Filiada ao PCdoB, líder potiguar assume o comando da Nova Central Sindical dos Trabalhadores e das Trabalhadoras e resgata o pioneirismo das mulheres do Rio Grande do Norte.

O movimento sindical brasileiro escreve hoje um novo capítulo em sua história. Filiada ao PCdoB, Sônia Maria Zerino da Silva toma posse nesta terça-feira (2) na presidência da Nova Central Sindical de Trabalhadores (NCST), tornando-se a primeira mulher a assumir o comando máximo de uma entidade nacional entre as centrais sindicais registradas no Brasil.

A ascensão de Sônia, bacharel em Administração de Empresas, com atuação também na Federação dos Trabalhadores nas Indústrias do Rio Grande do Norte e na Confederação de Mulheres do Brasil, não é apenas um triunfo pessoal, mas simboliza a ruptura de um ambiente historicamente dominado pelos homens.

Em entrevista ao Portal Vermelho, antes mesmo de detalhar suas metas para a gestão, a nova presidenta fez questão de ilustrar como o machismo se materializa na própria arquitetura do poder. Ela recordou que o plenário do Senado Federal, inaugurado em 1960, só passou a ter um banheiro feminino em 2016. Durante 55 anos, as senadoras precisavam se deslocar ao restaurante anexo para atender às necessidades básicas.

“A obra adaptou um banheiro masculino já existente para criar um espaço exclusivo às senadoras, que até então precisavam sair do plenário, mesmo quando já ocupavam 15% das cadeiras”, lembrou Sônia. O relato denuncia como as instituições foram projetadas exclusivamente para homens, uma realidade que ela agora desafia ao assumir a presidência da NCST.

Herdeira do pioneirismo potiguar

A chegada de uma potiguar ao topo de uma central nacional liga o presente a uma longa tradição de vanguarda feminina no Rio Grande do Norte. Sônia pode ser considerada herdeira política de uma tradição que inclui Celina Guimarães Viana, a primeira eleitora do Brasil (1927), e Alzira Soriano, a primeira prefeita eleita da América Latina (1928, em Lajes-RN).

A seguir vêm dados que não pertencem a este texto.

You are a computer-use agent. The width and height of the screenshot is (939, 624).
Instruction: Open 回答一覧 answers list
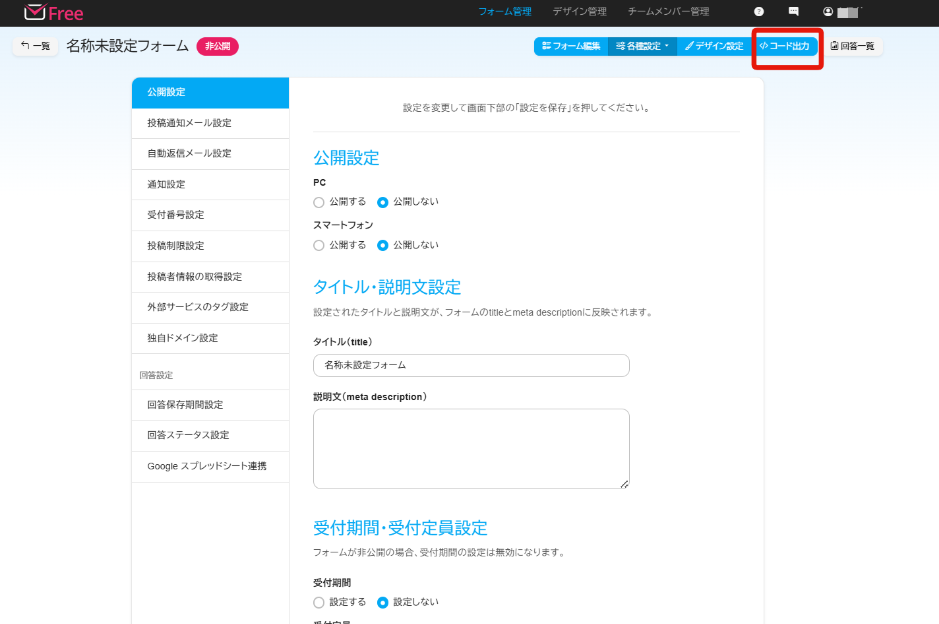(x=852, y=46)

A lista de pioneiras inclui ainda Júlia Alves Barbosa, primeira vereadora de Natal, e Maria do Céu Fernandes, primeira deputada estadual do país. O estado também se destaca por ter eleito diversas governadoras, como Wilma de Faria, Rosalba Ciarlini e a atual governadora Fátima Bezerra.

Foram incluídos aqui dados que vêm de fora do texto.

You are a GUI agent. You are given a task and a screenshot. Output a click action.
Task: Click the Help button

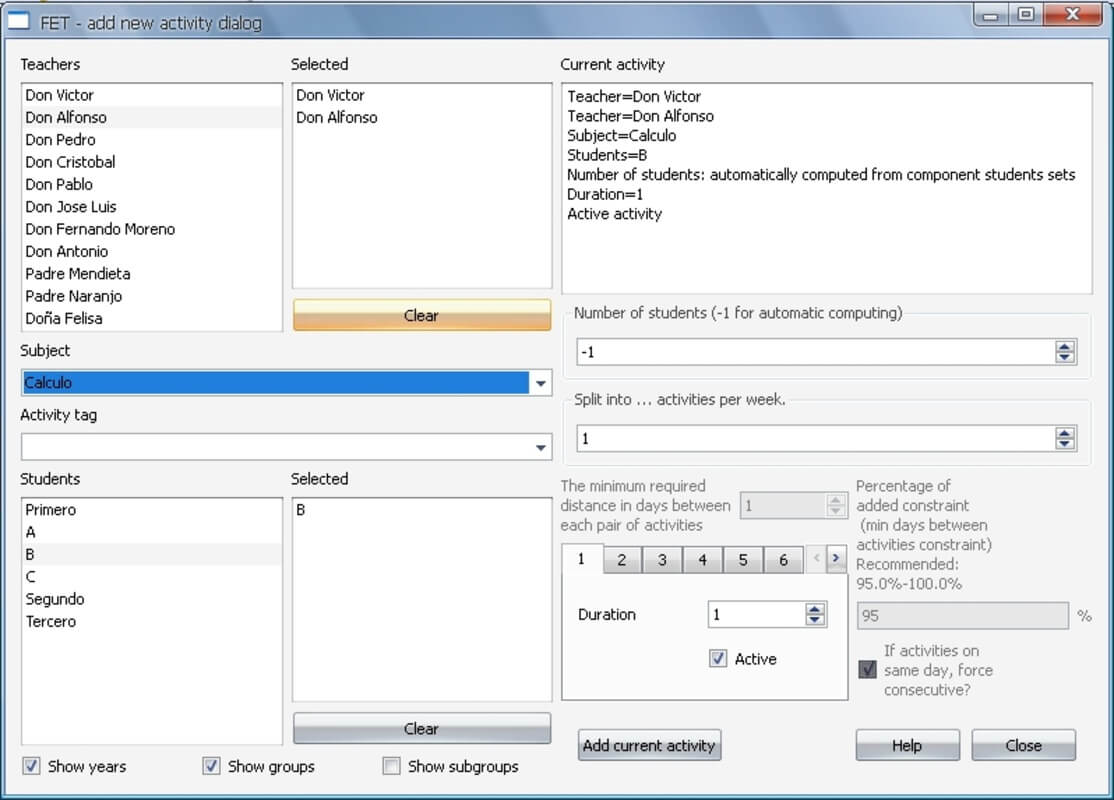click(907, 745)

Apesar desse histórico, Sônia alerta que a representatividade ainda enfrenta barreiras: em 2022, a Assembleia Legislativa do Rio Grande do Norte contava com apenas três mulheres em 24 cadeiras. Na legislatura atual, são cinco mulheres. “O pioneirismo de uma mulher potiguar à frente da Nova Central não é um fato isolado, mas parte de um destacado protagonismo de mulheres que conquistaram espaços na política antes reservados apenas aos homens”, pontua a dirigente.

O desafio do pleno emprego e a precarização

A posse de Sônia ocorre em um momento excepcional para a economia e o mundo do trabalho. O Brasil vive um cenário próximo ao pleno emprego, com a taxa de desocupação atingindo mínimos históricos entre 5,4% e 5,6%. Contudo, a nova presidenta da NCST adota uma postura analítica e cautelosa.

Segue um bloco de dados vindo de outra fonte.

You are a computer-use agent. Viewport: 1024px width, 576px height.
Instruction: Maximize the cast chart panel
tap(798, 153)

Para a central, a manutenção dessa tendência enfrenta obstáculos estruturais: a alta taxa de informalidade, que deixa trabalhadores sem proteção social; a necessidade urgente de qualificação profissional; e as pressões inflacionárias em um ambiente de juros elevados.

A NCST enxerga no governo Lula um aliado fundamental para o diálogo e a justiça social, mas mantém autonomia e postura vigilante. A entidade cobra ações efetivas para reverter os danos da reforma trabalhista de 2017, que enfraqueceu financeiramente os sindicatos e precarizou direitos.

Para Sônia, o caminho para o fortalecimento sindical passa pela “reorganização interna, mobilização das bases para além do local de trabalho e uso de novas tecnologias”, com foco especial na juventude e na reindustrialização do país. A dirigente defende que o desenvolvimento industrial não pode ser apenas econômico, mas deve ser “socialmente justo, sustentável e colocar os trabalhadores no centro do planejamento”.

Leia sua entrevista ao Portal Vermelho:

Vermelho: Como você avalia o cenário atual do mercado de trabalho no Brasil, com o pleno emprego em alta, e quais os desafios para manter essa tendência?

Sônia Zerino: O Brasil apresenta indicadores positivos que sugerem uma condição próxima ao pleno emprego, com taxa de desocupação atingindo mínimos históricos, cerca de 5,4% a 5,6% nos últimos meses. Apesar dos avanços, temos desafios para manter essa tendência: alta taxa de informalidade — embora esteja em queda, ainda temos trabalhadores que atuam sem proteção social e com rendimentos baixos —, qualificação profissional, disparidades regionais e demográficas, além do ambiente macroeconômico e das pressões inflacionárias. A manutenção do pleno emprego em um ambiente de juros elevados pode ser desafiadora, exigindo políticas públicas econômicas cuidadosas.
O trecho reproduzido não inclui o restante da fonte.